Apenas ha pasado una década desde que mi vida cambió. Llevaba años deambulando entre trabajos temporales, sin asentarme en ningún sitio y sin estar contento con mi vida. Doblemente divorciado, trabajando para pasar pensiones a unos hijos que no querían verme, y viviendo en una habitación compartida en un piso patera, con inmigrantes ilegales, en mi propio país.

            El catorce de marzo de 2014, un asturiano y yo, en ambas puntas del país, nos repartimos casi tres millones de euros. Aquel día, me encontraba mal y no pude desayunar cuando salí a trabajar. Así que, a media mañana, me acerqué a un bar cerca de la obra para pedirme un bocadillo. Nunca había estado allí, era un receptor de loterías, y, con lo que me sobró del bocadillo, pedí un par de apuestas para la Bonoloto de aquel día.

            No se lo conté a nadie. Después de unos meses, cuando el trabajo se acabó, me vine a Madrid.
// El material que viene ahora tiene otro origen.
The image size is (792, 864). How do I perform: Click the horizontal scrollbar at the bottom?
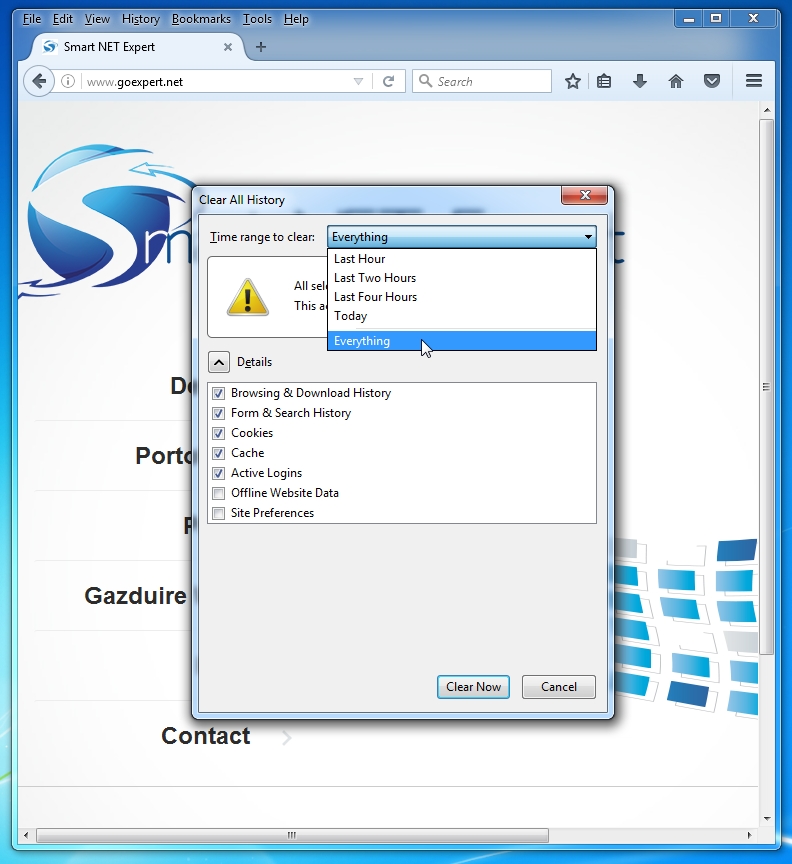292,835
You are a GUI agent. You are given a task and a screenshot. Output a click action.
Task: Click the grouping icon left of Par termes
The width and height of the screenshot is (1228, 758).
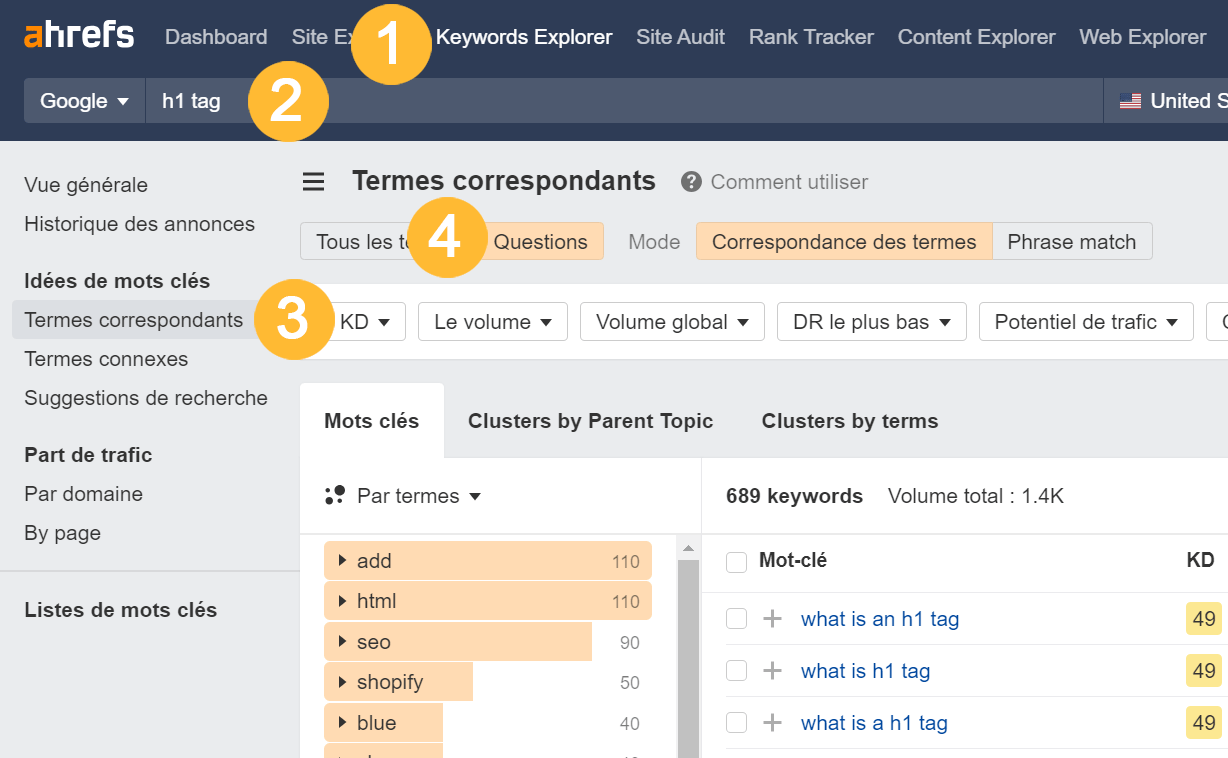pyautogui.click(x=333, y=495)
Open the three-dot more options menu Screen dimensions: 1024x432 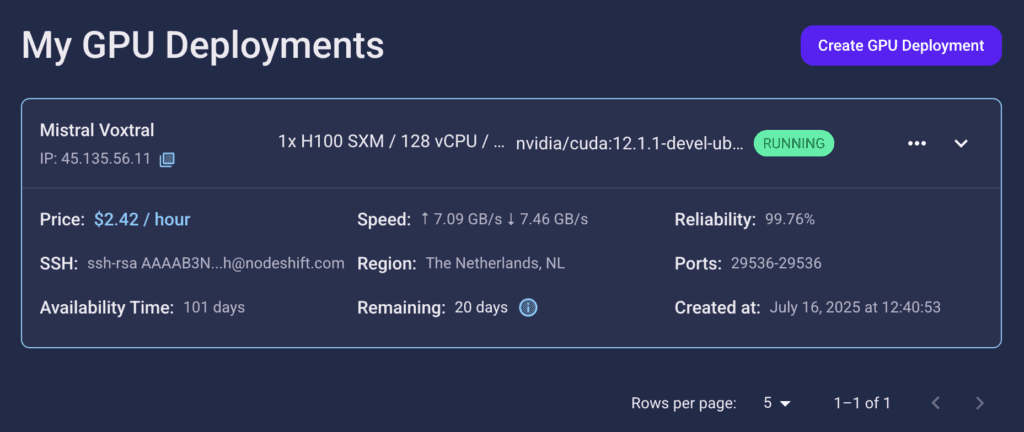[917, 144]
Dije que me había salido un buen curro, y como mis amigos ya no me echaban de menos; y a mi familia, mientras les llegase la pensión, no les importaba a dónde fuera. Ordené una transferencia periódica y me mudé a La Latina. En todos estos años, nunca se han planteado ni siquiera venir a verme.

            El piso no fue precisamente barato, estaba recién reformado, y el edificio centenario, con estructura de madera, estaba muy bien cuidado. Era coqueto, con un dormitorio decente, un baño normalito, y un salón-cocina amplio. Para mí solo, ¿para qué quería más? Como nunca miraba hacia afuera, no me importaba que fuese interior.

            Ahora que el tiempo se acaba, recuerdo un vídeo que vi por casualidad no hace mucho tiempo, en que unos jóvenes definieron mi vida sin conocerme. Yo me levantaba por la mañana, podía hacer lo que quisiera, salía a comer a dónde quisiera. Si el camarero ya conocía mis costumbres, cambiaba de bar. No quería conocer a nadie, ni que nadie me conociera. Me sentaba en las terrazas con mis gafas de sol, al estilo Mejide, a ver pasar la gente. Compraba todos los asientos a mi alrededor en el teatro, para que nadie se me acercara. Llegaba por la noche a mi apartamento a ver, en series, la vida inventada por otros. Todo eso me hacía, creía yo, un hombre independiente.

            Ahora que el incendio devora el edificio, y los bomberos no pueden rescatarme, me doy cuenta de que no era un hombre independiente, sino, que vivía en soledad.